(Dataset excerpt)

'''

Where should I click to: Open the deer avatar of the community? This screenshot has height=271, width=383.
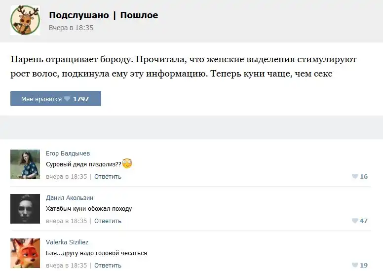25,21
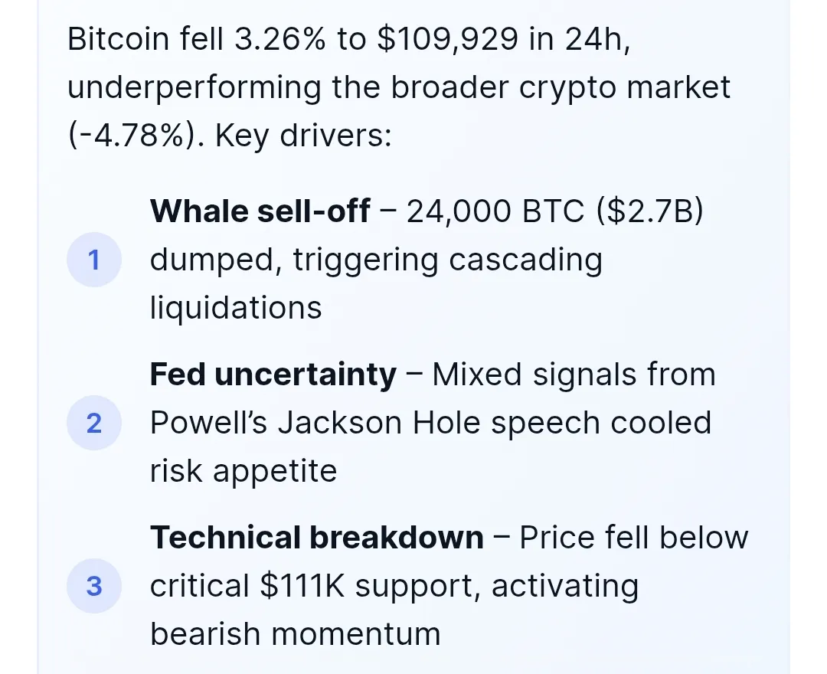
Task: Click the '24,000 BTC' amount
Action: tap(495, 211)
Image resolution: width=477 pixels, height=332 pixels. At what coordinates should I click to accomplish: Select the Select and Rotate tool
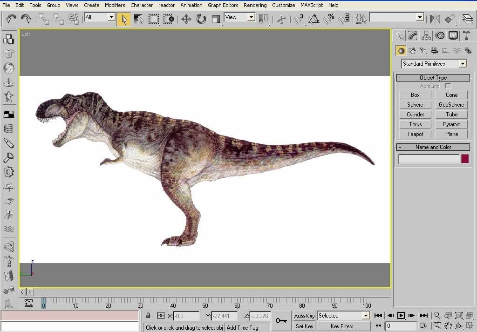pos(201,19)
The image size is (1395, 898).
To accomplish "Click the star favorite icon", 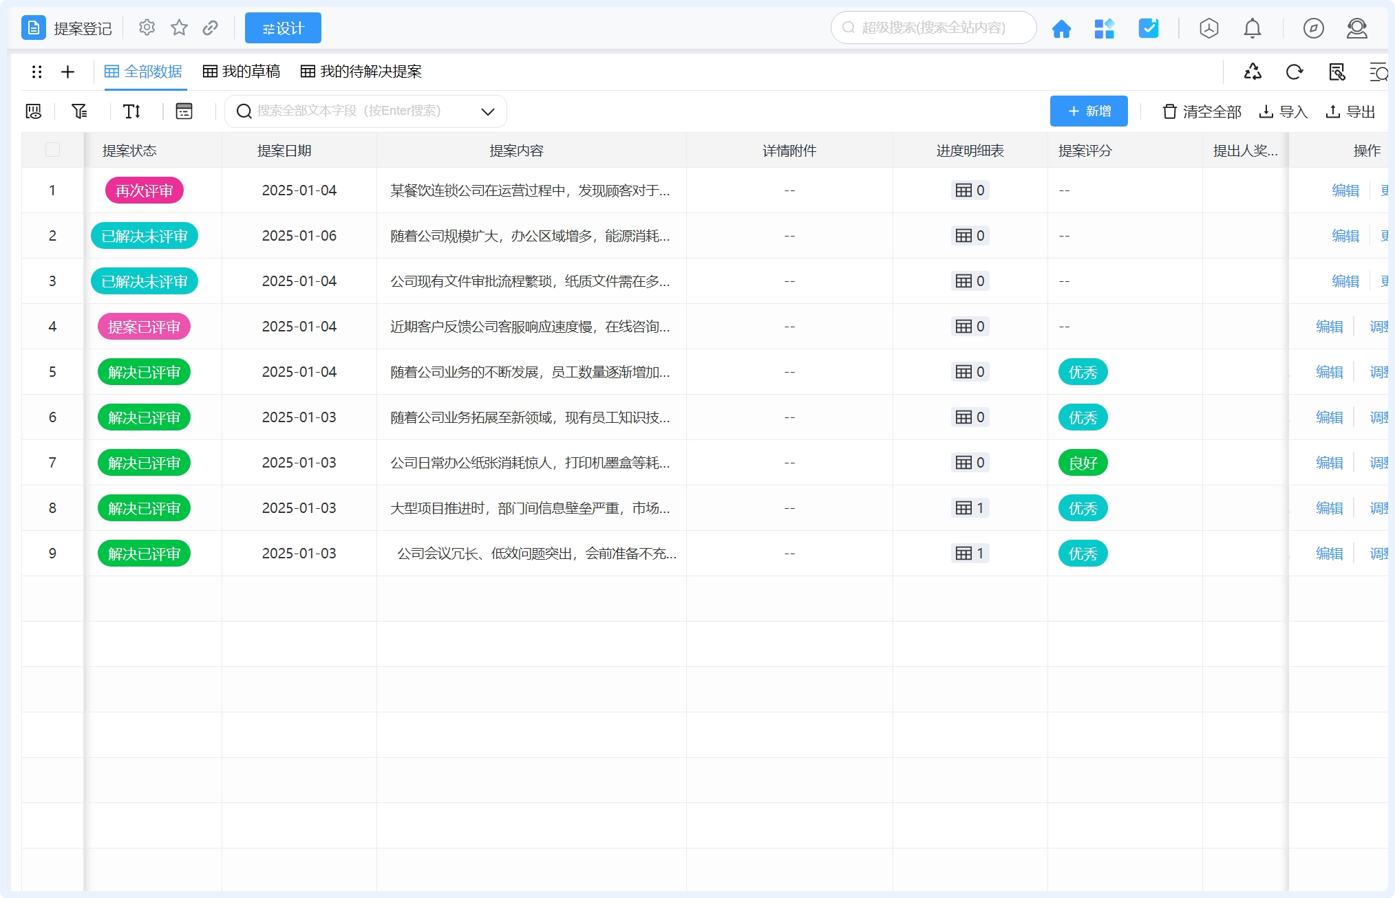I will (x=179, y=28).
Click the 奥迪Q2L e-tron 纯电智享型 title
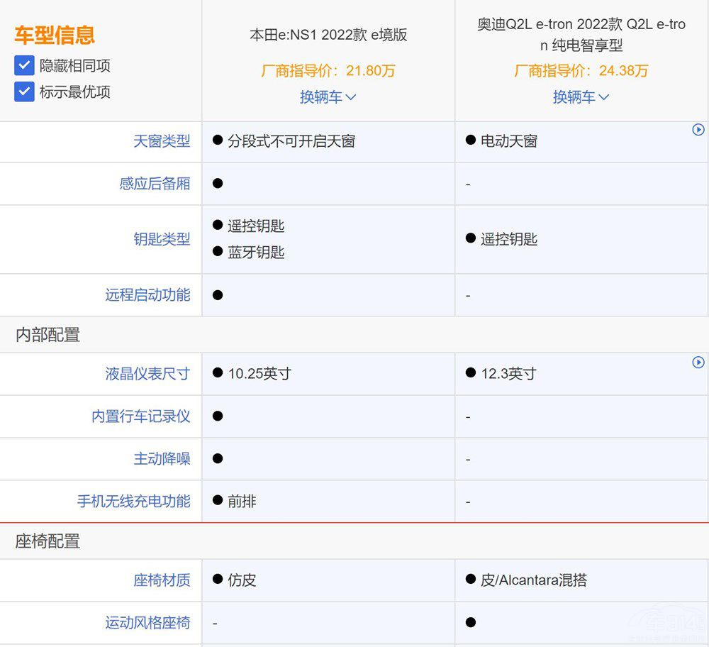Screen dimensions: 709x647 click(581, 35)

'''

EXERCISE TASK ▸ Locate each line in the data above that contains the word "should". Copy every such line.

RESPONSE TO THIS TASK ▸
Where should I click to: Open the deer avatar of the community? This screenshot has height=271, width=383.
Image resolution: width=477 pixels, height=332 pixels. At what coordinates should I click to accomplish: Select the Select and Rotate tool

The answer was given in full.